***** Exercise materials

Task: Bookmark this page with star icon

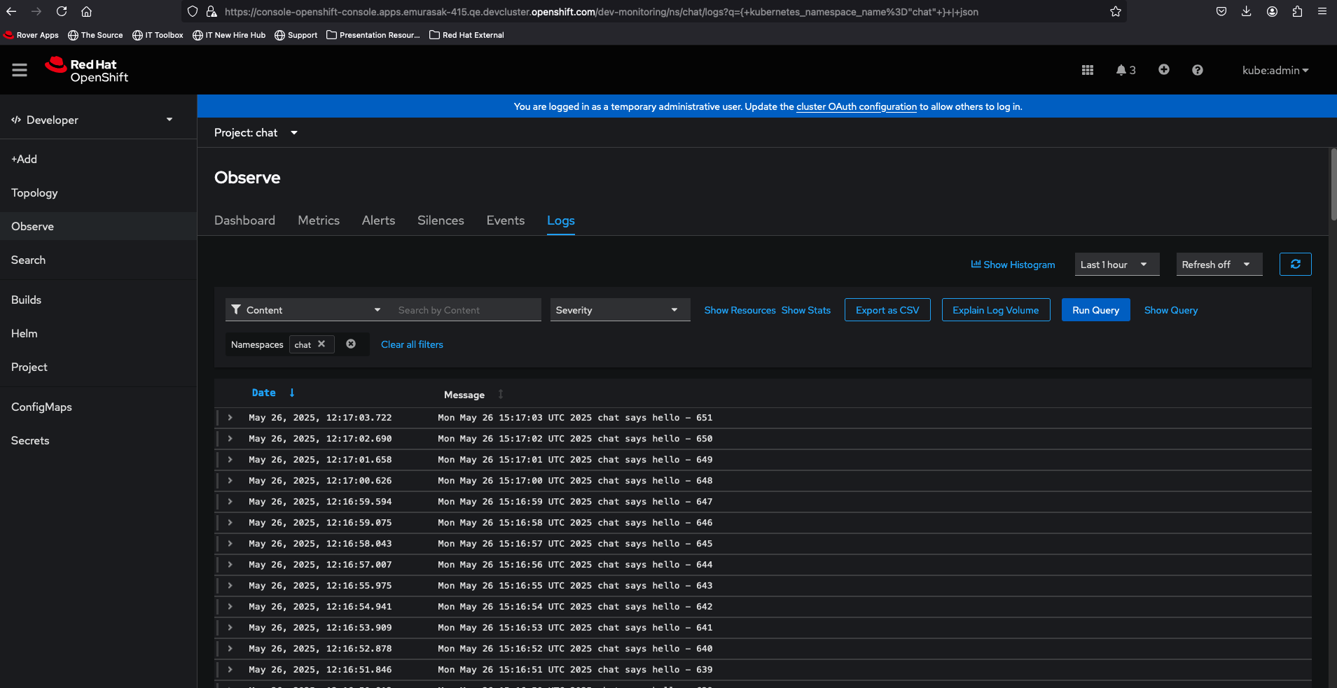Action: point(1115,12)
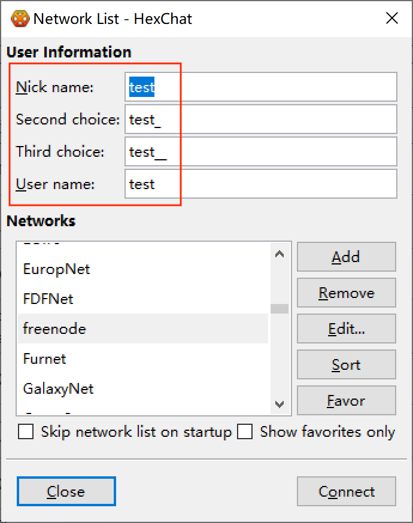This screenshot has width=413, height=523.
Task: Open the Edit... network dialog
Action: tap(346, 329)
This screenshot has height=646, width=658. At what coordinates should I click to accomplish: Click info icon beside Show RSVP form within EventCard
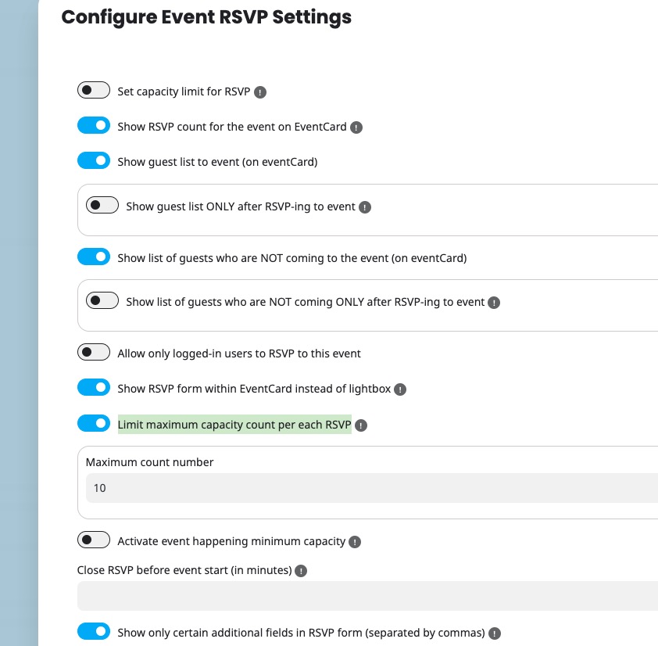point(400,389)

**********
***** Exercise materials

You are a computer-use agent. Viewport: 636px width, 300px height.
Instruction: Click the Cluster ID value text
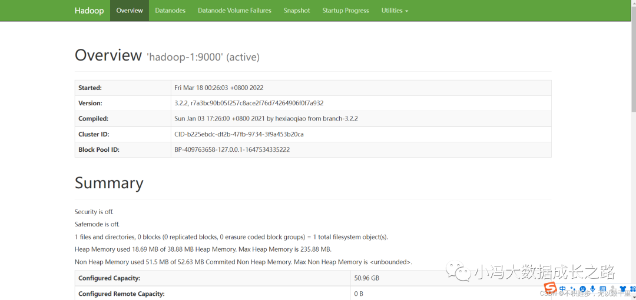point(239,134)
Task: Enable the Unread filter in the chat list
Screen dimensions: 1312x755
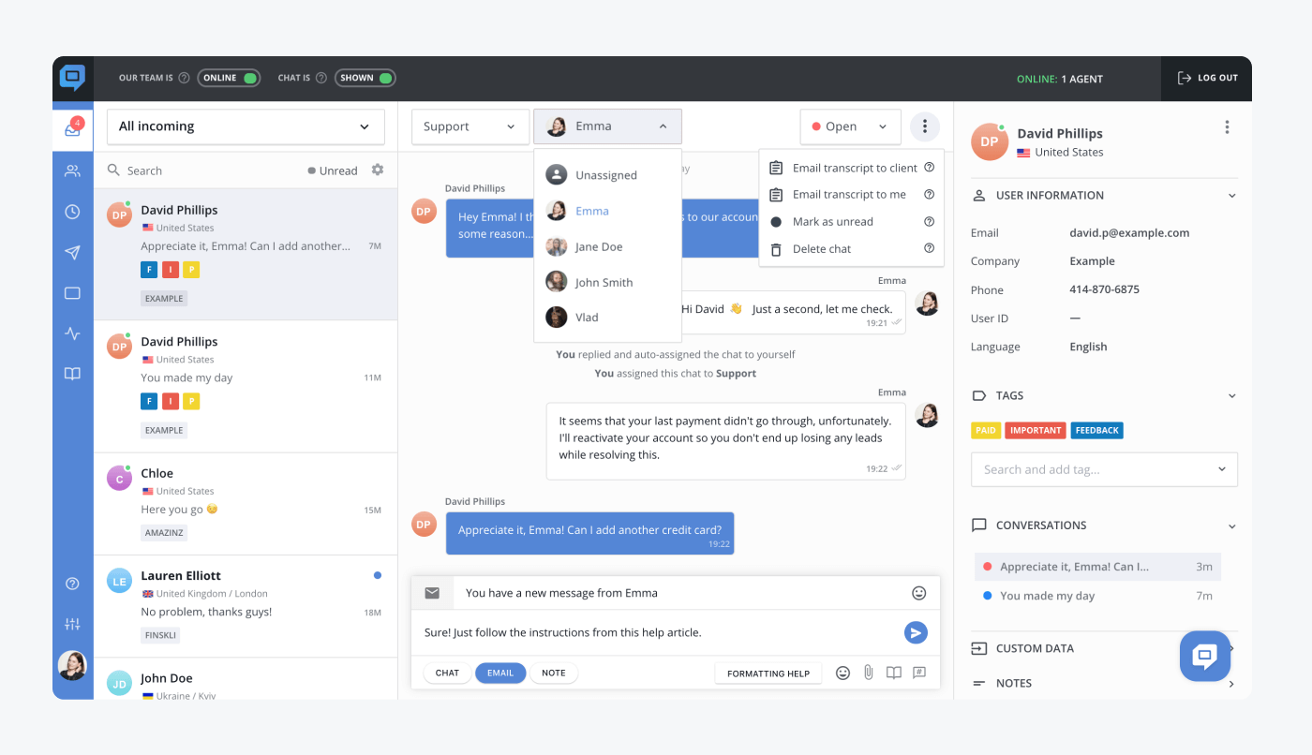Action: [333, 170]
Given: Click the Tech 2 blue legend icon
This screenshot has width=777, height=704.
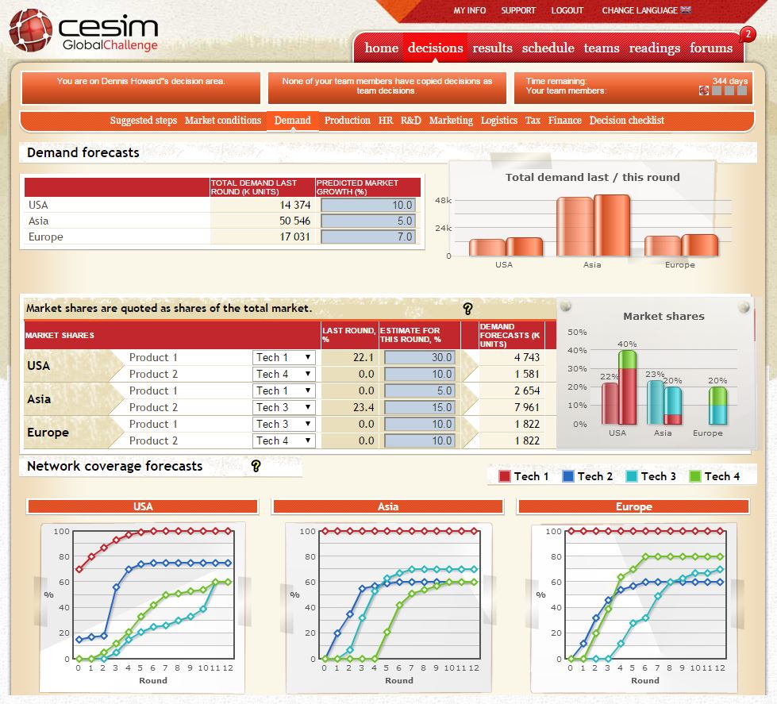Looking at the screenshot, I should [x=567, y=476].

**********

[Exercise instructions] Working from the entries above, please transcribe only the lines from the line with "You are a computer-use" through the line with "Given: Click the Tech 2 blue legend icon", exactly, with both end lines and without pictures.

[Answer]
You are a computer-use agent. Viewport: 636px width, 300px height.
Instruction: Click the Cluster ID value text
point(239,134)
Task: Enable the Unread filter in the chat list
Screen dimensions: 1312x755
Action: [333, 170]
Given: Click the Tech 2 blue legend icon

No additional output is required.